And a ginger beer for the young sahib if he's lucky, while the Major in a fit of emotion whisks a khaki handkerchief from the sleeve of his frayed military sports jacket and, having first hammered his fussy little mustache with it, dabs his cheeks before returning it to base.

The Major had cause for his tears. The day of Pakistan's birth, as the Golden Swan's customers know all too well, robbed him not only of his career, but also of his wife who, having taken one exhausted look at her overdue and overlong son had, like the Empire, expired.

"That woman, sir--" It is the evening watering hour, and the Major is waxing sentimental. "Only one word to describe her: _quality.__ First time I saw her, she was in her riding clothes, out for a dawn canter with a couple of bearers. Done five Hot Weathers in the plains and looked as though she'd come straight from eating strawberries and cream at Cheltenham Ladies' College. Knew her fauna and flora better than her bearers did. And she'd be with us here to this day, God bless her, if that arsehole of a regimental doctor had been halfway sober. To her memory, sir. The late Mrs.
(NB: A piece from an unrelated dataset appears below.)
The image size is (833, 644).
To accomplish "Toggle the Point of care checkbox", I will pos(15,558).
Mundy. Forward march." His tearful eye settles on his son, whose presence he appears momentarily to have forgotten. "Young Edward," he explains. "Opens the bowling for his school. How old are you, boy?"
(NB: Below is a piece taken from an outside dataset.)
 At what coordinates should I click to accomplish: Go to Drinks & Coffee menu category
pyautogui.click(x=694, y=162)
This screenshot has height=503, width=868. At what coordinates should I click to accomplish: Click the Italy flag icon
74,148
And the boy, waiting to take his father home, admits to sixteen.

The Major, however, as he will assure you, did not buckle under the tragedy of his double loss. He stayed on, sir. He endured. Widowed, a baby son to look after, Raj collapsing round his ears, you might think he'd do what the other buggers did: lower the Union Jack, sound the Last Post and sail home to obscurity. Not the Major, sir. No, thank you. He would rather slop out his Punjabis' shithouses than kiss the arse of some limp-wristed war profiteer in Civvy Street, thank you.

"I summoned my _derzi.__ I said to my _derzi,__ '_Derzi,__ you will unstitch the major's crowns on my khaki drills, and you will replace them with the crescent moon of Pakistan--_juldi.__' And I pledged my services--for as long as they were appreciated--to the finest body of fighting men in the world bar none, _provided"__--his index finger stabs the air in dramatic warning--"provided, sir, that they are _led.__ There's the rub."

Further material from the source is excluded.